__Exercise data__.

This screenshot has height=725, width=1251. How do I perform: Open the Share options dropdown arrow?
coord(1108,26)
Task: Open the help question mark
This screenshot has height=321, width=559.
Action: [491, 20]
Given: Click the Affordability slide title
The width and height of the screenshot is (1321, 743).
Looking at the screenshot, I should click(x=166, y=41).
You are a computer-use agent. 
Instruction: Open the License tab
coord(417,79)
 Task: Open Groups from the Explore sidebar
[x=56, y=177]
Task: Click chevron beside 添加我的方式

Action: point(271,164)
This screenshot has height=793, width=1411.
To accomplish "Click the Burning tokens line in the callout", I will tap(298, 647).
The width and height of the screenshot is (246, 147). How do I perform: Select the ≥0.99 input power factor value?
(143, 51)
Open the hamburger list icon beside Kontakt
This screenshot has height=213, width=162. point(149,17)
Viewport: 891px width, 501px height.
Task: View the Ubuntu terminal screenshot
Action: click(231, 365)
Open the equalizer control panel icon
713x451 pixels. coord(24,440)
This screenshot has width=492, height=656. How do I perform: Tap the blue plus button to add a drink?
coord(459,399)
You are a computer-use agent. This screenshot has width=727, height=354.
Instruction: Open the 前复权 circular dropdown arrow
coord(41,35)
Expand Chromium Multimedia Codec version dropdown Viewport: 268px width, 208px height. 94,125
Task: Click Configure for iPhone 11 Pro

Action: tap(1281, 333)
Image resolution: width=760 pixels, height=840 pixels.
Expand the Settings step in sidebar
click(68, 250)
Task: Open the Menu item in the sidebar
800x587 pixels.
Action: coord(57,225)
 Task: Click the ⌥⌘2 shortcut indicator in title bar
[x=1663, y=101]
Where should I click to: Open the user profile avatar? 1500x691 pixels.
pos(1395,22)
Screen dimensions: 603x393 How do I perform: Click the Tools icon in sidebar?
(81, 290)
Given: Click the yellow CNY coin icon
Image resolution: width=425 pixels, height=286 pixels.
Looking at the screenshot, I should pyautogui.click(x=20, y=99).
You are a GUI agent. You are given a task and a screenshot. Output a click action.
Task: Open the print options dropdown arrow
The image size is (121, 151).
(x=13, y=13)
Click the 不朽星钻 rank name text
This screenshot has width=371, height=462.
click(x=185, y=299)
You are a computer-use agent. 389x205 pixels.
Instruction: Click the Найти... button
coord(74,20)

__About this task__.
Exactly as they appear, print the lines from the one holding "Task: Click the" through the final line of the entries, and no others.

__Exercise result__.
 Task: Click the ⌥⌘2 shortcut indicator in title bar
[x=1663, y=101]
Where should I click to: Open the user profile avatar? 1500x691 pixels.
pos(1395,22)
Screen dimensions: 603x393 How do I perform: Click the Tools icon in sidebar?
(81, 290)
Given: Click the yellow CNY coin icon
Image resolution: width=425 pixels, height=286 pixels.
Looking at the screenshot, I should pyautogui.click(x=20, y=99).
You are a GUI agent. You are given a task and a screenshot. Output a click action.
Task: Open the print options dropdown arrow
The image size is (121, 151).
(x=13, y=13)
Click the 不朽星钻 rank name text
This screenshot has width=371, height=462.
click(x=185, y=299)
You are a computer-use agent. 389x205 pixels.
Instruction: Click the Найти... button
coord(74,20)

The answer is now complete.